WHAT IS REQUIRED - Set down the material exactly, keeping every line whole.

PROVIDED DATA -
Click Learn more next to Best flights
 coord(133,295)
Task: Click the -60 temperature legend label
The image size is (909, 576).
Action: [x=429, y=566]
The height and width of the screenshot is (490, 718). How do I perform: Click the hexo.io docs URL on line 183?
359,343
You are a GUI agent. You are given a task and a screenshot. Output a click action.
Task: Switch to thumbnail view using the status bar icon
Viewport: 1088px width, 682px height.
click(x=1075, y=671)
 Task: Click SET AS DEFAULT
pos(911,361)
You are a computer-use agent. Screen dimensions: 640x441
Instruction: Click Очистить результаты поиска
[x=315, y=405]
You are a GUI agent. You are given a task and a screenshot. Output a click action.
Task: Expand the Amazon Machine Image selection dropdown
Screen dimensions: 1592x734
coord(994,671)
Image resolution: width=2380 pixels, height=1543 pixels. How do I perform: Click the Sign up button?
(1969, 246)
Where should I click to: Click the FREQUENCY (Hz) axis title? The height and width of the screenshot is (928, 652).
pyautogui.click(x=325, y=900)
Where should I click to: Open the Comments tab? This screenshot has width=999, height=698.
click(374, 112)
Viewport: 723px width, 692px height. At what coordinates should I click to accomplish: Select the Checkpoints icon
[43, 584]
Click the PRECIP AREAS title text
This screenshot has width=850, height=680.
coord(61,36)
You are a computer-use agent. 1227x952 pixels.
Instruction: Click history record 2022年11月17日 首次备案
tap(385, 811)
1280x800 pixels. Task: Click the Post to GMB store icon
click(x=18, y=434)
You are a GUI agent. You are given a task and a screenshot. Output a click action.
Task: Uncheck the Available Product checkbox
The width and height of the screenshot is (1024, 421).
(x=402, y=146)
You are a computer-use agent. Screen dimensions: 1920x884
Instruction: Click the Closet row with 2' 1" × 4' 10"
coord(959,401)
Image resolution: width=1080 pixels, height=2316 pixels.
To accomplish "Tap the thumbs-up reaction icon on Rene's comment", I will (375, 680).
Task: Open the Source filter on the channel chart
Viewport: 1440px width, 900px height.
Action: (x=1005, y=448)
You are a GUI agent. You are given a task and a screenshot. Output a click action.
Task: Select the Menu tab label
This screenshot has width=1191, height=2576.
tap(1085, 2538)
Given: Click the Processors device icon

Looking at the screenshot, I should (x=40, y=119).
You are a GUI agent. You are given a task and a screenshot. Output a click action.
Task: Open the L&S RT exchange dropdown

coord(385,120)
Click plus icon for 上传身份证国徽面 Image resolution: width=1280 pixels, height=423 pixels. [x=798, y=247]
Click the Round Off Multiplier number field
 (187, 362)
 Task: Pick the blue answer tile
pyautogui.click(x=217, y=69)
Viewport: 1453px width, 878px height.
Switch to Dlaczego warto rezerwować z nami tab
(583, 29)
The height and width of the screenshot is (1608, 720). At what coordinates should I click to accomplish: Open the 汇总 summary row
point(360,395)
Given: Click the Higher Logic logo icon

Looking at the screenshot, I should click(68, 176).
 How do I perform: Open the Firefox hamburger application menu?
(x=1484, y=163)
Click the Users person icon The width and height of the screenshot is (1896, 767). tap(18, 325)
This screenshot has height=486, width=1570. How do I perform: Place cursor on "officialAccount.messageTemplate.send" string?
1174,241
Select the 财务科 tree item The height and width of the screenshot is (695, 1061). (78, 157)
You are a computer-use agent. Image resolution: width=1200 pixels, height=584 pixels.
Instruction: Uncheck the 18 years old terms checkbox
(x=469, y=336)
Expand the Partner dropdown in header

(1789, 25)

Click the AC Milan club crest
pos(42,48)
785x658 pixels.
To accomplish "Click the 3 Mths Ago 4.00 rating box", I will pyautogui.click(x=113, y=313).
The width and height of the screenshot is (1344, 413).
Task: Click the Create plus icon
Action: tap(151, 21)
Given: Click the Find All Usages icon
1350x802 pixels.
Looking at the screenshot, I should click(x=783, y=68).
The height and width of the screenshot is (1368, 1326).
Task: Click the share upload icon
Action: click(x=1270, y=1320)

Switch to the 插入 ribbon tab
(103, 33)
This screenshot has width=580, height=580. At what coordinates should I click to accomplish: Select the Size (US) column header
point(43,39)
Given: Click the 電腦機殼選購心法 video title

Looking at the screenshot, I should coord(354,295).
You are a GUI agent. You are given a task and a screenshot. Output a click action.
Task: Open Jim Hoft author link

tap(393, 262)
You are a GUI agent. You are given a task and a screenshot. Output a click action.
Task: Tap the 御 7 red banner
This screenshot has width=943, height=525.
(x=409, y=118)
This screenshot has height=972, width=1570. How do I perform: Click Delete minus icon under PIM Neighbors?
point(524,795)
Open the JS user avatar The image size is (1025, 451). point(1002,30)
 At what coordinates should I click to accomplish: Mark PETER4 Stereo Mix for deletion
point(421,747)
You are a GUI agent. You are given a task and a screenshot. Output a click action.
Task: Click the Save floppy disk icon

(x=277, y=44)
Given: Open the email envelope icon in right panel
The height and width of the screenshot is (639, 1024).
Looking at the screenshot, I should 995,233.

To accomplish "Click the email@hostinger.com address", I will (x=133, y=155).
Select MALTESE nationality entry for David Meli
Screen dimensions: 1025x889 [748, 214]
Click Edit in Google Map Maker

ANSWER SECTION -
Click Learn more next to Best flights
 coord(133,295)
Task: Click the -60 temperature legend label
The image size is (909, 576).
Action: [x=429, y=566]
The height and width of the screenshot is (490, 718). How do I perform: Click the hexo.io docs URL on line 183?
359,343
You are a GUI agent. You are given a task and a screenshot. Output a click action.
Task: Switch to thumbnail view using the status bar icon
Viewport: 1088px width, 682px height.
click(x=1075, y=671)
 Task: Click SET AS DEFAULT
pos(911,361)
You are a computer-use agent. Screen dimensions: 640x441
Instruction: Click Очистить результаты поиска
[x=315, y=405]
You are a GUI agent. You are given a task and a screenshot. Output a click action.
Task: Expand the Amazon Machine Image selection dropdown
Screen dimensions: 1592x734
coord(994,671)
Image resolution: width=2380 pixels, height=1543 pixels. How do I perform: Click the Sign up button?
(1969, 246)
Where should I click to: Click the FREQUENCY (Hz) axis title? The height and width of the screenshot is (928, 652).
pyautogui.click(x=325, y=900)
Where should I click to: Open the Comments tab? This screenshot has width=999, height=698.
click(374, 112)
Viewport: 723px width, 692px height. At what coordinates should I click to accomplish: Select the Checkpoints icon
[43, 584]
Click the PRECIP AREAS title text
This screenshot has width=850, height=680.
coord(61,36)
You are a computer-use agent. 1227x952 pixels.
Instruction: Click history record 2022年11月17日 首次备案
tap(385, 811)
1280x800 pixels. Task: Click the Post to GMB store icon
click(x=18, y=434)
You are a GUI agent. You are given a task and a screenshot. Output a click action.
Task: Uncheck the Available Product checkbox
The width and height of the screenshot is (1024, 421).
(x=402, y=146)
You are a computer-use agent. Screen dimensions: 1920x884
Instruction: Click the Closet row with 2' 1" × 4' 10"
coord(959,401)
Image resolution: width=1080 pixels, height=2316 pixels.
To accomplish "Tap the thumbs-up reaction icon on Rene's comment", I will (375, 680).
Task: Open the Source filter on the channel chart
Viewport: 1440px width, 900px height.
Action: (x=1005, y=448)
You are a GUI agent. You are given a task and a screenshot. Output a click action.
Task: Select the Menu tab label
This screenshot has width=1191, height=2576.
tap(1085, 2538)
Given: Click the Processors device icon

Looking at the screenshot, I should (x=40, y=119).
You are a GUI agent. You are given a task and a screenshot. Output a click action.
Task: Open the L&S RT exchange dropdown

coord(385,120)
Click plus icon for 上传身份证国徽面 Image resolution: width=1280 pixels, height=423 pixels. [x=798, y=247]
Click the Round Off Multiplier number field
 (187, 362)
 Task: Pick the blue answer tile
pyautogui.click(x=217, y=69)
Viewport: 1453px width, 878px height.
Switch to Dlaczego warto rezerwować z nami tab
(583, 29)
The height and width of the screenshot is (1608, 720). At what coordinates should I click to accomplish: Open the 汇总 summary row
point(360,395)
Given: Click the Higher Logic logo icon

Looking at the screenshot, I should click(68, 176).
 How do I perform: Open the Firefox hamburger application menu?
(x=1484, y=163)
Click the Users person icon The width and height of the screenshot is (1896, 767). tap(18, 325)
This screenshot has height=486, width=1570. How do I perform: Place cursor on "officialAccount.messageTemplate.send" string?
1174,241
Select the 财务科 tree item The height and width of the screenshot is (695, 1061). (78, 157)
You are a computer-use agent. Image resolution: width=1200 pixels, height=584 pixels.
Instruction: Uncheck the 18 years old terms checkbox
(x=469, y=336)
Expand the Partner dropdown in header

(1789, 25)

Click the AC Milan club crest
pos(42,48)
785x658 pixels.
To accomplish "Click the 3 Mths Ago 4.00 rating box", I will pyautogui.click(x=113, y=313).
The width and height of the screenshot is (1344, 413).
Task: Click the Create plus icon
Action: tap(151, 21)
Given: Click the Find All Usages icon
1350x802 pixels.
Looking at the screenshot, I should click(x=783, y=68).
The height and width of the screenshot is (1368, 1326).
Task: Click the share upload icon
Action: click(x=1270, y=1320)

Switch to the 插入 ribbon tab
(103, 33)
This screenshot has width=580, height=580. At what coordinates should I click to accomplish: Select the Size (US) column header
point(43,39)
Given: Click the 電腦機殼選購心法 video title

Looking at the screenshot, I should coord(354,295).
You are a GUI agent. You are given a task and a screenshot. Output a click action.
Task: Open Jim Hoft author link

tap(393, 262)
You are a GUI agent. You are given a task and a screenshot. Output a click action.
Task: Tap the 御 7 red banner
This screenshot has width=943, height=525.
(x=409, y=118)
This screenshot has height=972, width=1570. How do I perform: Click Delete minus icon under PIM Neighbors?
point(524,795)
Open the JS user avatar The image size is (1025, 451). point(1002,30)
 At what coordinates should I click to accomplish: Mark PETER4 Stereo Mix for deletion
point(421,747)
You are a GUI agent. You are given a task and a screenshot. Output a click action.
Task: Click the Save floppy disk icon

(x=277, y=44)
Given: Open the email envelope icon in right panel
The height and width of the screenshot is (639, 1024).
Looking at the screenshot, I should 995,233.

To accomplish "Click the email@hostinger.com address", I will (x=133, y=155).
Select MALTESE nationality entry for David Meli
Screen dimensions: 1025x889 [748, 214]
Click Edit in Google Map Maker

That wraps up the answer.